Set problem -
Rewrite the lines starting with the line that contains "Where should I click to: Remove" and going on through the line that contains "[x=1158, y=826]", changing "dropdown" to "menu" and leaving everything else unchanged. Give only those lines.

Records of locating words and elements:
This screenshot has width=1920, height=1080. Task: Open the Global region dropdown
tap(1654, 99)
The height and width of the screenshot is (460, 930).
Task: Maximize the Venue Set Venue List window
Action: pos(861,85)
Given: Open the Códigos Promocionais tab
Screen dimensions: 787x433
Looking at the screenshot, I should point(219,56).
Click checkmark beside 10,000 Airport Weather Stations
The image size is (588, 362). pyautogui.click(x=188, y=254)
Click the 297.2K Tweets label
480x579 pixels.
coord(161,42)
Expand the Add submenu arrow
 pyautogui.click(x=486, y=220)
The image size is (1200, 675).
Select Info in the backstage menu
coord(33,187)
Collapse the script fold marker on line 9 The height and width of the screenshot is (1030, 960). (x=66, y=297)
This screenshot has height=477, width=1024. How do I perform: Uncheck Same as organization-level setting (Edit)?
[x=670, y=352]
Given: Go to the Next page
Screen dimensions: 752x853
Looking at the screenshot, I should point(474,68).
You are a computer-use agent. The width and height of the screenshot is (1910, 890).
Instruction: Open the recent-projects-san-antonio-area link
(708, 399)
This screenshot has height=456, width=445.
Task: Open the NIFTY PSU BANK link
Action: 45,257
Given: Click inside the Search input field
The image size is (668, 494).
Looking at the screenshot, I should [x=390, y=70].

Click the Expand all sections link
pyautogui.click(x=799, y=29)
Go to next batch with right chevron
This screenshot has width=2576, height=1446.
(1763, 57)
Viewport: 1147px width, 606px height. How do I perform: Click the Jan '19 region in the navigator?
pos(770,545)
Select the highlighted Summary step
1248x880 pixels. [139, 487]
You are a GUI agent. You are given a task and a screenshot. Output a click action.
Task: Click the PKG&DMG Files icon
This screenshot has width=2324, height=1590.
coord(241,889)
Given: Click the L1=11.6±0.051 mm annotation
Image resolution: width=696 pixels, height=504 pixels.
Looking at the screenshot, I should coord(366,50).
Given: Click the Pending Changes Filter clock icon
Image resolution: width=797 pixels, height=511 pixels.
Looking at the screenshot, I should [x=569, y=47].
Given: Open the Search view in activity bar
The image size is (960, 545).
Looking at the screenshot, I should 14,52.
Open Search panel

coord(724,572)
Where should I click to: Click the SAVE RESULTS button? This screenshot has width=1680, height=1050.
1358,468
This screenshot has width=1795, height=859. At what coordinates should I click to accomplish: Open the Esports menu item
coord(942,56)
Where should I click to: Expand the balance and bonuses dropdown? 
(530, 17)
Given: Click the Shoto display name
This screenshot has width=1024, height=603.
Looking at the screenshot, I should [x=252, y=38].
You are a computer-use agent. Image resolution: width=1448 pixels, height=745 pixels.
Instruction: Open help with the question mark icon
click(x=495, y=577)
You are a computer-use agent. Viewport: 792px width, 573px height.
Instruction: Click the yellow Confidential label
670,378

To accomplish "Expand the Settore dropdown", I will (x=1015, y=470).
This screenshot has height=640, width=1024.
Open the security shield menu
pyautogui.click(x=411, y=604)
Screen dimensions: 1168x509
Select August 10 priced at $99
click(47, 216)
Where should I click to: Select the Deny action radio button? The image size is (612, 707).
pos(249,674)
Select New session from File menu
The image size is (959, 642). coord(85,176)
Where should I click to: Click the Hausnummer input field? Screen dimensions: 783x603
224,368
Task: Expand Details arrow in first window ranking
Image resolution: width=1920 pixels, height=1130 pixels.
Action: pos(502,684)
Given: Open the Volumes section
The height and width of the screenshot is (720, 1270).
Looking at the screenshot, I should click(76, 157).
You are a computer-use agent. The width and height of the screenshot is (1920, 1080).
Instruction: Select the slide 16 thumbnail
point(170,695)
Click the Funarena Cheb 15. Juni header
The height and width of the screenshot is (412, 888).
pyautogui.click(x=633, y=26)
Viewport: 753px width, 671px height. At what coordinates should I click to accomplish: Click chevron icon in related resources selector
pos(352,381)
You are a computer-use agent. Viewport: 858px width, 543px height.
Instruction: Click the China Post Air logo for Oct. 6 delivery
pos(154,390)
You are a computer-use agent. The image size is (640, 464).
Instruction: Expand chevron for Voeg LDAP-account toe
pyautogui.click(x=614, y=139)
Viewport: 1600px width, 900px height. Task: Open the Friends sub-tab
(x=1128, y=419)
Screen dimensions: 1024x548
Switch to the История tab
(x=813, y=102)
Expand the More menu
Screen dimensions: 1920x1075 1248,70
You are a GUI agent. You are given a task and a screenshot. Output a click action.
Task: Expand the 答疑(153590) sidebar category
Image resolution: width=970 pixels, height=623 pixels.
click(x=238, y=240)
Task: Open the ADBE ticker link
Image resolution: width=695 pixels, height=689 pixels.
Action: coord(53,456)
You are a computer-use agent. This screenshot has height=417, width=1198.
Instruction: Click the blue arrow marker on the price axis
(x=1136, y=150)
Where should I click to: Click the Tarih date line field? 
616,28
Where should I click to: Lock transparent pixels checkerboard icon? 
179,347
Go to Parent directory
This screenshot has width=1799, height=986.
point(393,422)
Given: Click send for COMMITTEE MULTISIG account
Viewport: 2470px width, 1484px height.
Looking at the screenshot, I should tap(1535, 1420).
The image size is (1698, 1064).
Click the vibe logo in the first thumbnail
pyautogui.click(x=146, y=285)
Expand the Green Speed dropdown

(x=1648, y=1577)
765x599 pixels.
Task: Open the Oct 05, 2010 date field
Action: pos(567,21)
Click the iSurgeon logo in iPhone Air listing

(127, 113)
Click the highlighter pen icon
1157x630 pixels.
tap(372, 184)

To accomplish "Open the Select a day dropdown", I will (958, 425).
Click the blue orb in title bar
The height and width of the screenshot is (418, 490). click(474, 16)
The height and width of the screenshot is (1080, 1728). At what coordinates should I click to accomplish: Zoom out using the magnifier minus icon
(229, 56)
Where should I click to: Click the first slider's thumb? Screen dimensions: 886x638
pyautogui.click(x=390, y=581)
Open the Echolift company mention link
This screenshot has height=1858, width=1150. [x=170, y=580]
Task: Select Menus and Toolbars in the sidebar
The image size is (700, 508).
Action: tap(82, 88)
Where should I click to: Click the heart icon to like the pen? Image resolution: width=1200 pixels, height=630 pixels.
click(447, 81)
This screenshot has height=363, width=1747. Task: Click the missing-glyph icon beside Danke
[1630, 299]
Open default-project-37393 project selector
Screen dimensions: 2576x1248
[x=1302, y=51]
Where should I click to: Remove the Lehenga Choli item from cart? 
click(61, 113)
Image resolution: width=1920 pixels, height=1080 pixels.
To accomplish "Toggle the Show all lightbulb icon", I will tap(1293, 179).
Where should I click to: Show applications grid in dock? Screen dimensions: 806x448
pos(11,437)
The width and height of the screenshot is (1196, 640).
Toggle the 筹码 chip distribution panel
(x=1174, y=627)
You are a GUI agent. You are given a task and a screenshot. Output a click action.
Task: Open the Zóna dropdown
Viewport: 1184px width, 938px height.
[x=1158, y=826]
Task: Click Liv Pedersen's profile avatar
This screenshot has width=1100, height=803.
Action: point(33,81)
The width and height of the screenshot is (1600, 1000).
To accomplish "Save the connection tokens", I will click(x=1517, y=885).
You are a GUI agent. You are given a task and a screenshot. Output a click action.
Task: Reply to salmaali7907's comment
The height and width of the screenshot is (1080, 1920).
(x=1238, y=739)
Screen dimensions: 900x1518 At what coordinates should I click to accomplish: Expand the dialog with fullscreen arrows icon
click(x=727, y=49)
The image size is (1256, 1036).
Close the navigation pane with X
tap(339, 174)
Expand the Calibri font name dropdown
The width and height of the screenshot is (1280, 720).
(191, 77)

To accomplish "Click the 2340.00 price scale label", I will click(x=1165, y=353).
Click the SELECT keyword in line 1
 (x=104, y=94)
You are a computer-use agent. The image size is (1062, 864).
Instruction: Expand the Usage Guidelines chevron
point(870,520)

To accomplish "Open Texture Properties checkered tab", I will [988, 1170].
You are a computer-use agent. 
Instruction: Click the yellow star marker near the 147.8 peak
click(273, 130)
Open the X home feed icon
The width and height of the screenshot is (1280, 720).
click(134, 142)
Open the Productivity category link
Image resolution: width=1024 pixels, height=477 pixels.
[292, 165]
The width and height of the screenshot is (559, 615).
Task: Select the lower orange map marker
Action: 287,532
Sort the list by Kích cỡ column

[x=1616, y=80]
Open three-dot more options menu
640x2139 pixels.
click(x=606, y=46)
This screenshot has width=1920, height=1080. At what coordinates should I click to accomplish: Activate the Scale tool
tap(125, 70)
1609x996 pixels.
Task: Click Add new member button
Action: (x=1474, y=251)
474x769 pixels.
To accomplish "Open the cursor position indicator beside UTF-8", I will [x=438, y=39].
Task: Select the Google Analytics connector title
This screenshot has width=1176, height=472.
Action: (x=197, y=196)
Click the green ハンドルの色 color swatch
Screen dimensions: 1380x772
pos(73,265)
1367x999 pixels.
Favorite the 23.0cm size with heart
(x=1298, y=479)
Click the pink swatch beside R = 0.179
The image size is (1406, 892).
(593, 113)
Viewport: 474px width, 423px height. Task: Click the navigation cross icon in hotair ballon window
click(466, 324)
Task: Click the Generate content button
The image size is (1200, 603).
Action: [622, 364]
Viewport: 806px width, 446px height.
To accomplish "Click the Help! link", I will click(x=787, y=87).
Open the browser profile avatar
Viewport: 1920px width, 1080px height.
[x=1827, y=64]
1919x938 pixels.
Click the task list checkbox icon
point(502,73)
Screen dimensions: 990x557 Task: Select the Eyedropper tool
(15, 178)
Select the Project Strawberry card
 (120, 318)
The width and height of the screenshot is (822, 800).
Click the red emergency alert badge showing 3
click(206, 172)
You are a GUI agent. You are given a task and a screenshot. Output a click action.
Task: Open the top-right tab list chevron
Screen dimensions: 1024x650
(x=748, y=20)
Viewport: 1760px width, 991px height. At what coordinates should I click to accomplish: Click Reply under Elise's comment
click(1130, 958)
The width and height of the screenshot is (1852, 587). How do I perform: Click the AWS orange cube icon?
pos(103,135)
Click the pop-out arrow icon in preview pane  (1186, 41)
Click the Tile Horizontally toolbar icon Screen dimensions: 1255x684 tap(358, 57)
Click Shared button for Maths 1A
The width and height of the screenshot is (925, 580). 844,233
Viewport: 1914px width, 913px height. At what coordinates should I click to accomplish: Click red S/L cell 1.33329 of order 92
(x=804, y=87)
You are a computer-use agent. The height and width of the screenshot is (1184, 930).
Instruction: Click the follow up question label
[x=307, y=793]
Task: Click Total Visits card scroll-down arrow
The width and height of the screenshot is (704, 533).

Task output -
Where should I click to: Remove the Lehenga Choli item from cart? 
click(61, 113)
Image resolution: width=1920 pixels, height=1080 pixels.
To accomplish "Toggle the Show all lightbulb icon", I will tap(1293, 179).
Where should I click to: Show applications grid in dock? Screen dimensions: 806x448
pos(11,437)
The width and height of the screenshot is (1196, 640).
Toggle the 筹码 chip distribution panel
(x=1174, y=627)
You are a GUI agent. You are given a task and a screenshot. Output a click action.
Task: Open the Zóna menu
Viewport: 1184px width, 938px height.
[x=1158, y=826]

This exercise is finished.